**GOAL OF THE EXERCISE:**
From the entries below, report how many lines contain the string "Identify". Only the number is wanted.
*** Opening DATA SECTION ***
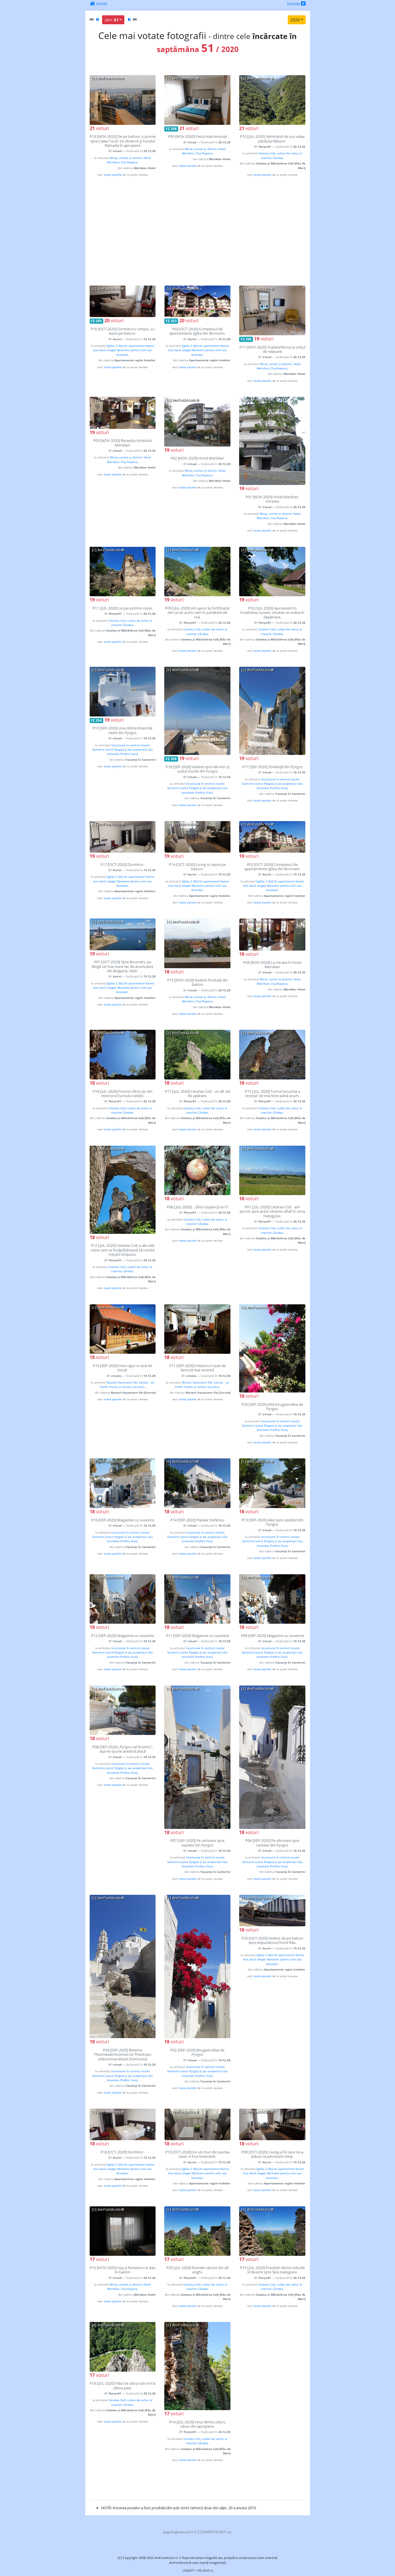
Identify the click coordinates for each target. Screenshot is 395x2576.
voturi (99, 128)
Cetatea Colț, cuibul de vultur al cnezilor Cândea (280, 155)
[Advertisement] (197, 231)
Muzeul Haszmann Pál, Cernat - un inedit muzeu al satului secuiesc (127, 1384)
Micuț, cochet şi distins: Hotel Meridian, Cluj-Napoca (129, 160)
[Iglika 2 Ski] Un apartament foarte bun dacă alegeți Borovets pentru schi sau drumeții (123, 350)
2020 (295, 20)
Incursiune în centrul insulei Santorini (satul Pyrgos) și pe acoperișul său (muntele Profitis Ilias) (122, 749)
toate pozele (112, 175)
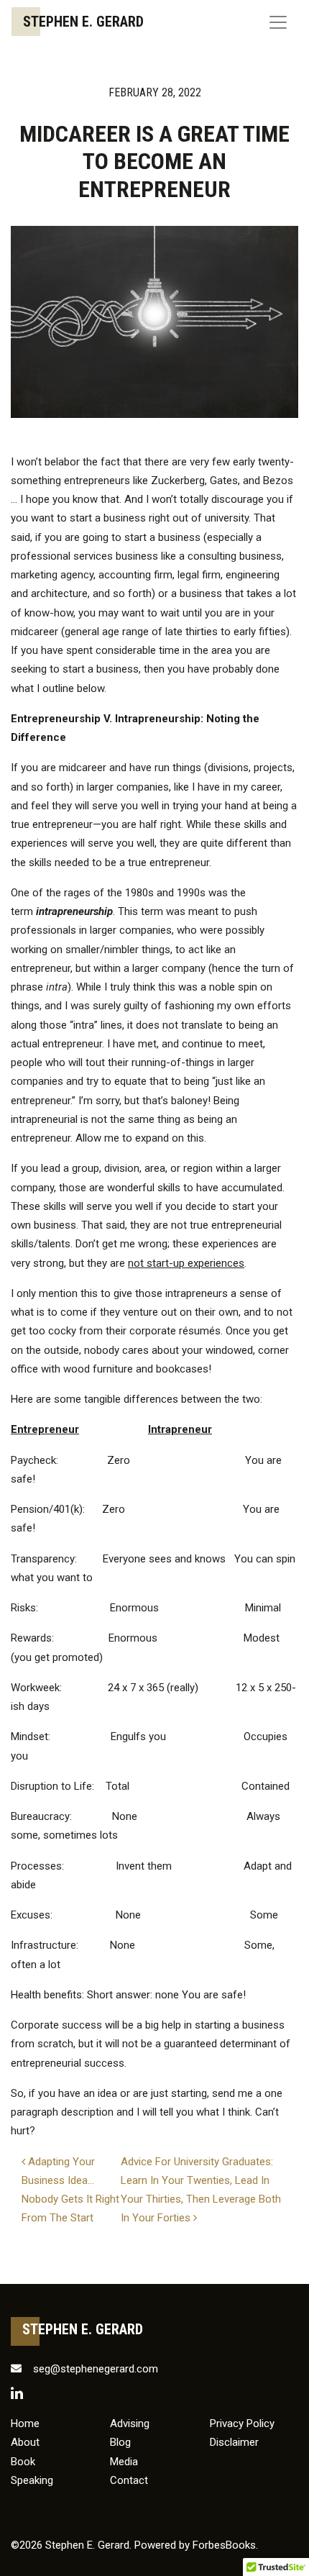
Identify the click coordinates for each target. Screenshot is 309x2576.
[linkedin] (17, 2393)
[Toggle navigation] (278, 22)
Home (25, 2423)
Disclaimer (234, 2442)
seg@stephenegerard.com (94, 2368)
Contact (129, 2480)
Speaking (32, 2480)
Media (124, 2461)
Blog (120, 2442)
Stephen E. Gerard (83, 21)
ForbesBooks (224, 2545)
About (25, 2442)
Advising (129, 2423)
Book (23, 2461)
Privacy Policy (242, 2423)
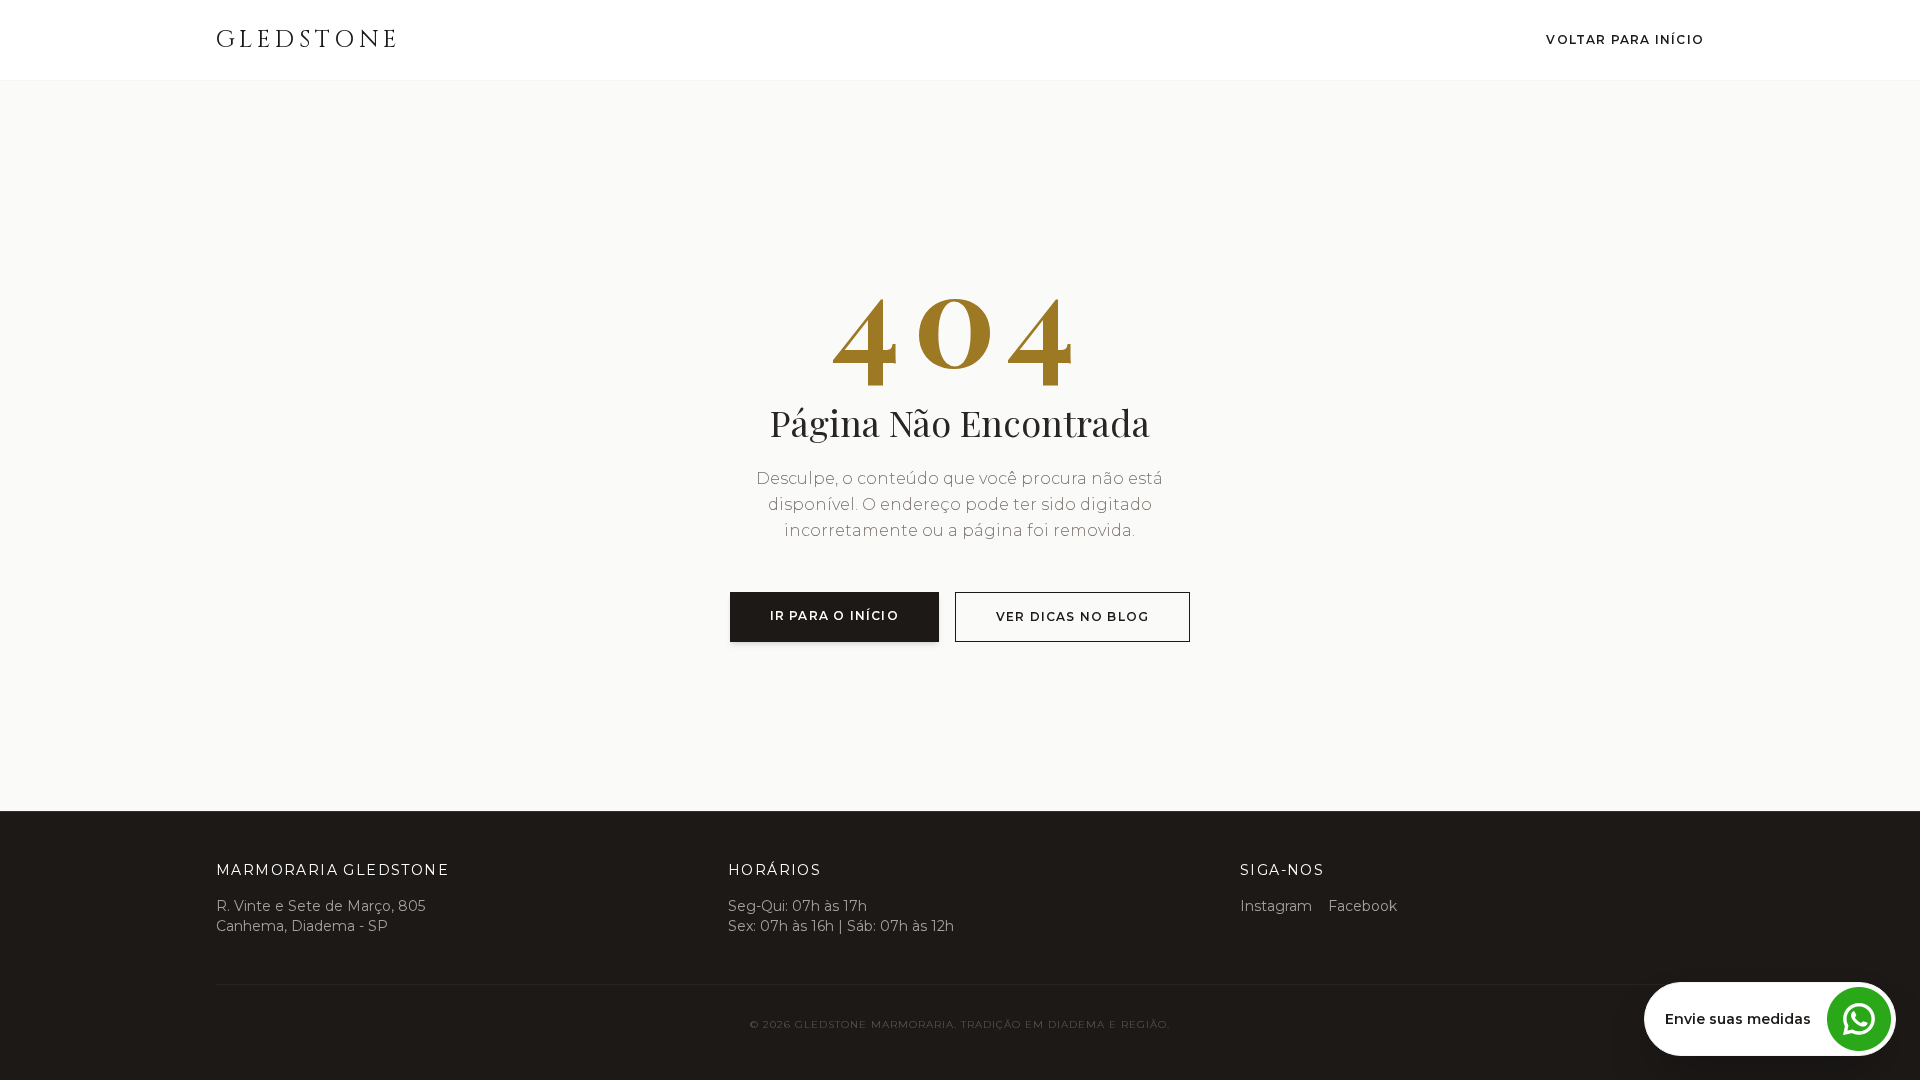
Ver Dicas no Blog (1072, 616)
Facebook (1362, 906)
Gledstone (309, 40)
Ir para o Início (834, 615)
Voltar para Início (1625, 39)
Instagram (1276, 906)
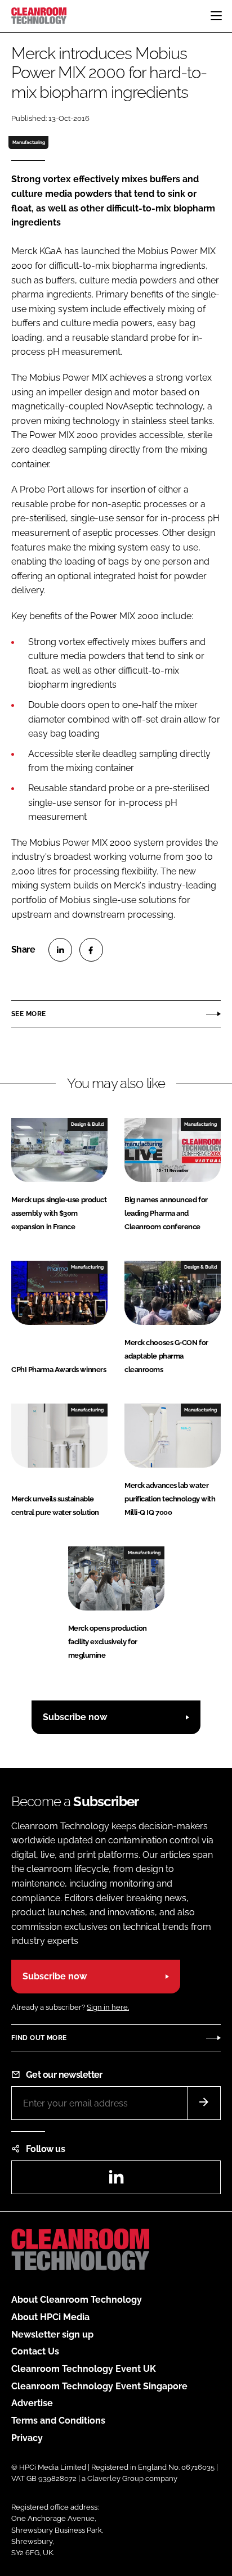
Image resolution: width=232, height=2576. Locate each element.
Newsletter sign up (52, 2334)
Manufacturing (28, 142)
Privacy (27, 2438)
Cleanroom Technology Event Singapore (99, 2386)
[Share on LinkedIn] (60, 950)
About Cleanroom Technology (76, 2299)
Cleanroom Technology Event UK (83, 2368)
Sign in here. (108, 2007)
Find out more (38, 2038)
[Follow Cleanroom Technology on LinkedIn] (116, 2180)
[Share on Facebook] (91, 950)
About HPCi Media (50, 2317)
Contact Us (35, 2351)
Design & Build (87, 1124)
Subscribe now (75, 1717)
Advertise (32, 2403)
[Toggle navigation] (216, 15)
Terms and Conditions (58, 2420)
*** Closing DATA SECTION ***
**RESPONSE TO THIS EXERCISE:**
2